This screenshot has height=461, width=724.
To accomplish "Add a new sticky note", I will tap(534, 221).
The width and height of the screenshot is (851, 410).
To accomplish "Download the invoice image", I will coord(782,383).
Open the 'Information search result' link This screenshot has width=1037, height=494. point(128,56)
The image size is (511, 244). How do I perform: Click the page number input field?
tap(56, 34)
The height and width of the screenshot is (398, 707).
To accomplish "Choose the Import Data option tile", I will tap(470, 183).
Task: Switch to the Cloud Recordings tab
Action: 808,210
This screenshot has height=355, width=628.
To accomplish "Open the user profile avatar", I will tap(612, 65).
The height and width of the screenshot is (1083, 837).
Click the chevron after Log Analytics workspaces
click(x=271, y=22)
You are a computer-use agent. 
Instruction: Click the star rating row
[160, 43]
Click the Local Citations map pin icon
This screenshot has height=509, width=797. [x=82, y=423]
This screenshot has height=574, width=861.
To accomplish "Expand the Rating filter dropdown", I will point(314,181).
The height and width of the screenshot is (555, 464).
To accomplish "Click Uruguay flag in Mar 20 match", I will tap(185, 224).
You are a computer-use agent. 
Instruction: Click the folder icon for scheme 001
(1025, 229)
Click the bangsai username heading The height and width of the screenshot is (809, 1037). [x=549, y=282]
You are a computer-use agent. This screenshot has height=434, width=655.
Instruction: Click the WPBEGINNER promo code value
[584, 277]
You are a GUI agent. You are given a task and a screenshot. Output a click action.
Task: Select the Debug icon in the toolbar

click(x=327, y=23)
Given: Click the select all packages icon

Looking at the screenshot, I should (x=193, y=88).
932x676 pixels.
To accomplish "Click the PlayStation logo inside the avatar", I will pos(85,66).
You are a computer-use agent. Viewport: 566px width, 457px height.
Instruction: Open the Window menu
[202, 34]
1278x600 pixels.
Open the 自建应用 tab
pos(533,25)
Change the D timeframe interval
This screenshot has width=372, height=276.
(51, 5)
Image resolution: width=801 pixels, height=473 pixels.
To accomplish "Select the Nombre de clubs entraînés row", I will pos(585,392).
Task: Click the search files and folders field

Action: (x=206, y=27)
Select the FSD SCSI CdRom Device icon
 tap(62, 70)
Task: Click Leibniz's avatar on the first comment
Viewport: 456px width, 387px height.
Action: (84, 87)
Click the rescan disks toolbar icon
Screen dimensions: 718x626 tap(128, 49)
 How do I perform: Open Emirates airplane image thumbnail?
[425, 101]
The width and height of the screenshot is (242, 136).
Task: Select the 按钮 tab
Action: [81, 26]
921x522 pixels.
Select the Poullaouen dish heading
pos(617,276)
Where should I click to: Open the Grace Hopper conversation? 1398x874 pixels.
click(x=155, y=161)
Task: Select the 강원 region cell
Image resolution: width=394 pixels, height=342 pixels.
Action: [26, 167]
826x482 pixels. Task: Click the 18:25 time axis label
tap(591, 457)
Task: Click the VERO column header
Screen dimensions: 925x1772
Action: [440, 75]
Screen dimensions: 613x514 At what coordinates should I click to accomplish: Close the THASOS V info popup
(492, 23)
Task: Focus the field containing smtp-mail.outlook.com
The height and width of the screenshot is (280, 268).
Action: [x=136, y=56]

### THE PROBLEM
From the line containing "Screen dimensions: 613x514" through the last line of the records, output each line exactly and nothing more.

### ANSWER SPACE
Screen dimensions: 613x514 At what coordinates should I click to accomplish: Close the THASOS V info popup
(492, 23)
Task: Focus the field containing smtp-mail.outlook.com
The height and width of the screenshot is (280, 268).
Action: [x=136, y=56]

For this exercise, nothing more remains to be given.